Writing: “Create a summer journal project for [grade level]. Each day has a different prompt: Monday (weekend recap), Tuesday (opinion), Wednesday (creative/fiction), Thursday (informational), Friday (free choice or letter to someone). Include 20 prompts total. Make them fun: ‘If you could have any superpower for one day…’ not ‘Write about your summer.’”
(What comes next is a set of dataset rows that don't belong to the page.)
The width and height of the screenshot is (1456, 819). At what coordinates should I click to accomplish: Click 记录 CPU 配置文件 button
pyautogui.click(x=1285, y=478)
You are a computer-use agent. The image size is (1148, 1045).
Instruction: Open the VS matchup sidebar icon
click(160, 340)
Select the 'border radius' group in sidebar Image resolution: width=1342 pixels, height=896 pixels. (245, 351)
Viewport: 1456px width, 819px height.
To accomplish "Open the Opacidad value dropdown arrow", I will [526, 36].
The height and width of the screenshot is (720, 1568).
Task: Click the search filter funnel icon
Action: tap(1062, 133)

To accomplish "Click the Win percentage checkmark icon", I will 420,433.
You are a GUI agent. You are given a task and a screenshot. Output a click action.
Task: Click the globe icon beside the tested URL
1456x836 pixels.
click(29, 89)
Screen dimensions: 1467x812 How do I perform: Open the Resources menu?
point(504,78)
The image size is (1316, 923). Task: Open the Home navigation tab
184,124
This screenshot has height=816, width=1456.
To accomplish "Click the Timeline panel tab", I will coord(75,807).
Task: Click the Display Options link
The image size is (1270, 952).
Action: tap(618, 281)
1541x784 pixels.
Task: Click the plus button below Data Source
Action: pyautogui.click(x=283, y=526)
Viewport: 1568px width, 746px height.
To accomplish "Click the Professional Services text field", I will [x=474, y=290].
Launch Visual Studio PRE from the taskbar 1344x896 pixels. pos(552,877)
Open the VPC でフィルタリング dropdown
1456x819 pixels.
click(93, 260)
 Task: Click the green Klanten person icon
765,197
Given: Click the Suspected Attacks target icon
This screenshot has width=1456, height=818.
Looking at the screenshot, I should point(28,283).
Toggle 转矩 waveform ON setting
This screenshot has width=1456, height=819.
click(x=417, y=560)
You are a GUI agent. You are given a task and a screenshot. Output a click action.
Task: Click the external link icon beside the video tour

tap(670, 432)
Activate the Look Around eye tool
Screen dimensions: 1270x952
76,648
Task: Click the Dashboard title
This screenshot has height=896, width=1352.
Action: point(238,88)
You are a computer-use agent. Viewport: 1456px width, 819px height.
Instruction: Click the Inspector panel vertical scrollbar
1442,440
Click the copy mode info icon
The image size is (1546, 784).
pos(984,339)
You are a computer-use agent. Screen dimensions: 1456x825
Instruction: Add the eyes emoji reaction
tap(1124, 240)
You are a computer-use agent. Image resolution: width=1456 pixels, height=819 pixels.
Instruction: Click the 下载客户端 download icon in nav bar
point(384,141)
Step 5: Progress Monitoring

“Create a simple progress monitoring system for a [X]-week summer school program. I need: a weekly skills checklist I can mark for each student (3-5 skills, rated: not yet / developing / got it), a mid-program check-in assessment (5 questions), and an end-of-program assessment that mirrors the pre-assessment so I can show growth. Keep it simple: I don’t have time for elaborate data tracking.”

The Summer School Mindset

Here’s what I’ve learned about summer school: the students who are there usually don’t want to be. They’ve been told they’re “behind.” They associate school with failure. Your job isn’t just to teach skills: it’s to rebuild their confidence.

AI helps with the logistics so you can focus on the relationships. Use the time you save on planning to:

  • Learn every student’s name and one interest by day 2
  • Start each day with something fun before any academics
  • Celebrate small wins loudly and often
  • End each week by showing students what they’ve learned (not what they still can’t do)

The curriculum matters. But the kid who walks out of summer school thinking “maybe I’m not bad at math after all”: that’s the real win.

Related reading: AI for Substitute Teacher Plans: Never Scramble Again · AI for Differentiated Instruction: Reach Every Learner · 10 AI Prompts for Elementary Teachers

🛠️ Need lesson plans for summer school? Try our Lesson Plan Generator.

FAQ

Do I need any special tools to get started with this?

For most AI applications, you just need a ChatGPT ($20/month) or Claude ($20/month) subscription. Some tasks benefit from specialized tools, but you can start with a general AI assistant and add specific tools as your needs grow.

How much time will this actually save me?

Most teachers report saving 3-8 hours per week once they’ve established their AI workflows. The first week is slower as you learn, but by week 2-3, the time savings compound. Focus on the tasks you do repeatedly: that’s where AI saves the most time.

Is the output quality good enough to use directly?

Rarely use AI output without editing. Think of AI as producing a strong first draft that’s 70-80% ready. Your expertise adds the final 20-30%: context, nuance, and accuracy that AI can’t provide. Always review before sending to clients or publishing.

What are the biggest mistakes teachers make with AI?

The top three: (1) not providing enough context in prompts, (2) trusting output without verification, and (3) trying to automate everything at once instead of starting with one workflow. Start small, verify everything, and expand gradually.

Will AI replace teachers?

No. AI replaces tasks, not jobs. The teachers who use AI will outperform those who don’t: they’ll handle more clients, produce better work, and spend less time on repetitive tasks. The value shifts from execution to judgment and relationships.